Construction was the largest category of business, representing 17 per cent of the Hispanic-owned companies in the study. Next came services (except public administration) at 16 per cent, accommodation and food services at 15 per cent, retail trade at 9.4 per cent, and transportation and warehousing at 7.6 per cent.

“The spirit of entrepreneurship continues to thrive among the Latino populations and, until the COVID-19 pandemic set everyone back, Latino-owned businesses blossomed during the past year. As the economy emerges from the pandemic, we expect to see them in the forefront of the economic rebound,” said Manuel Chinea, COO, Popular Bank.

“Latino-owned businesses make enormous contributions to the U.S. to their communities, including job creation, which also benefits our overall economy. Popular Bank is proud to work with them to help solve their financial needs,” Mr. Chinea added.

Biz2Credit Latino-Owned Business Study Key findings (Pre-COVID):

  • Average Annual Revenue of Hispanic-owned business increased to $525,414.91 in 2020, with an improvement of 10% from $479,412.97 in 2019.
  • The number of credit applications from Hispanic-owned businesses decreased by 4% over the past 12 months.
  • The average credit score for Hispanics has increased from 588 of last year to 618.
  • Construction remains the largest category of businesses represented nearly 17.18% of the Hispanic-owned companies in the study.

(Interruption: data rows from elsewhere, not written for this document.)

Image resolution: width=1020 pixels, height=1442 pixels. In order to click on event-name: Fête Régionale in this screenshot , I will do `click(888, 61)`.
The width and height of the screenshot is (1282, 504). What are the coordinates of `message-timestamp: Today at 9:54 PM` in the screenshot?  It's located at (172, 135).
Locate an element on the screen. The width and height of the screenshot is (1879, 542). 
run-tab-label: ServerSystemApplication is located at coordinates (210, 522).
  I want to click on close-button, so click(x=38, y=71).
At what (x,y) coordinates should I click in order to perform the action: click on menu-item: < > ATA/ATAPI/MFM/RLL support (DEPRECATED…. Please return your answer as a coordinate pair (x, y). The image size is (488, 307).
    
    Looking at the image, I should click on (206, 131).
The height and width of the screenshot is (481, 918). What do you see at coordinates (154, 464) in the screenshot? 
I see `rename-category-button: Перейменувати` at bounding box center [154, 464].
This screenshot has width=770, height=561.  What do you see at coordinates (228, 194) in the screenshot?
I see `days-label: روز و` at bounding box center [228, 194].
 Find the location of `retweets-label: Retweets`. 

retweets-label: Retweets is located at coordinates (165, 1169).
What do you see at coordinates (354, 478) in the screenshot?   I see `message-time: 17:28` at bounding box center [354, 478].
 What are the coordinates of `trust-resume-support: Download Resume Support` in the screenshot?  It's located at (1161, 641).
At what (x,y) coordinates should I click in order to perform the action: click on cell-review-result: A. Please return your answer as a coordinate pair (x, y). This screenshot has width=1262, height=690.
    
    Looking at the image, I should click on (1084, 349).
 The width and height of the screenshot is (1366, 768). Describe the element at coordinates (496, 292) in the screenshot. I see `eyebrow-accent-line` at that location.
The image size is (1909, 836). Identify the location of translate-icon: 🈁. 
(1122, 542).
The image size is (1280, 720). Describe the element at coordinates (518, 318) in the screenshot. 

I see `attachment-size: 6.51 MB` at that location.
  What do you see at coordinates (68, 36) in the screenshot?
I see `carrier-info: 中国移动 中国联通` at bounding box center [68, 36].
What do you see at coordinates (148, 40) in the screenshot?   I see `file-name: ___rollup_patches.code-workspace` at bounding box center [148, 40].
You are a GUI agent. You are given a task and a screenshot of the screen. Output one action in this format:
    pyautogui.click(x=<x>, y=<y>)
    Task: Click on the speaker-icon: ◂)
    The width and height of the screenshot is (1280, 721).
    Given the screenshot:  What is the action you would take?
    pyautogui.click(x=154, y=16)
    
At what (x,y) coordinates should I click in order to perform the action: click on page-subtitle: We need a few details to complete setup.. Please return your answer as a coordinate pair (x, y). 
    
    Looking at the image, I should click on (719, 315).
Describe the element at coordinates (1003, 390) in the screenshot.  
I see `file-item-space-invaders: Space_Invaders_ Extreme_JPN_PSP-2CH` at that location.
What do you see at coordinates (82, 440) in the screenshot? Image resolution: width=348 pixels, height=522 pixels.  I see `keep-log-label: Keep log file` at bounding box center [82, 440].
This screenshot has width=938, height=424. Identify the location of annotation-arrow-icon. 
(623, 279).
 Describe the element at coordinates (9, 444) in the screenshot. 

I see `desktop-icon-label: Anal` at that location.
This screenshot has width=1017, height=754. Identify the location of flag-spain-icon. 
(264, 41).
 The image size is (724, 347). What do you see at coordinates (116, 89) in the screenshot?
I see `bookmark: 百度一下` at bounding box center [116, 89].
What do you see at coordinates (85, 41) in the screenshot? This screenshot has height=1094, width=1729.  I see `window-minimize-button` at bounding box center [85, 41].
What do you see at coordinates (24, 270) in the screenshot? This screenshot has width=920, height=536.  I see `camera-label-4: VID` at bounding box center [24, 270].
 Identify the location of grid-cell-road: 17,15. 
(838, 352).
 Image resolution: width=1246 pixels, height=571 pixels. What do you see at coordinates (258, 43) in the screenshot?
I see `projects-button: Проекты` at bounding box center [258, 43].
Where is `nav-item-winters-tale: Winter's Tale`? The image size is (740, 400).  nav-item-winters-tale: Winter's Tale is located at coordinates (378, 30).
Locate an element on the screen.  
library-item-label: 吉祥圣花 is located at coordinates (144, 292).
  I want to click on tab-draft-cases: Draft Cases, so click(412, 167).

Services (except Public Administration) were 15.74%, Accommodation and Food Services was 14.63%, Retail Trade was to 9.4%, Transportation and Warehousing 7.6% were the four next most common industries for Latino entrepreneurs.
  • Average annual revenue for Hispanic-owned businesses ($525,415) was $96,106 lower than Non-Latino-owned companies ($621,521) in 2019-20.
  • Average operating expense represents 67% ($349,445) of the revenue for Hispanic-owned businesses, while in 2019, the figure was 45% ($215,846).
  • California was the state where the most loan applications originated (24%), followed by Texas (20%), Florida (11%), New York (7%), and New Jersey (5%). Arizona, Pennsylvania, Georgia, Illinois, and Virginia round out the top ten states for loan applications by Latino-owned firms.

Biz2Credit Latino-Owned Business Study Key findings (Post-COVID):

  • Using February 2020 as the baseline, Latino-owned businesses saw a 42% drop in revenue in March and April. Numbers improved during the summer, but
  • Costs have risen higher than revenues for Latino businesses. They are cash flow negative, which means they are spending more than they can make. This is not sustainable long-term.
  • Latino-owned businesses, at least initially, performed better in the South and West, compared to the Northeast and Midwest. These results could change in the coming months, and the virus is largely in control of the results.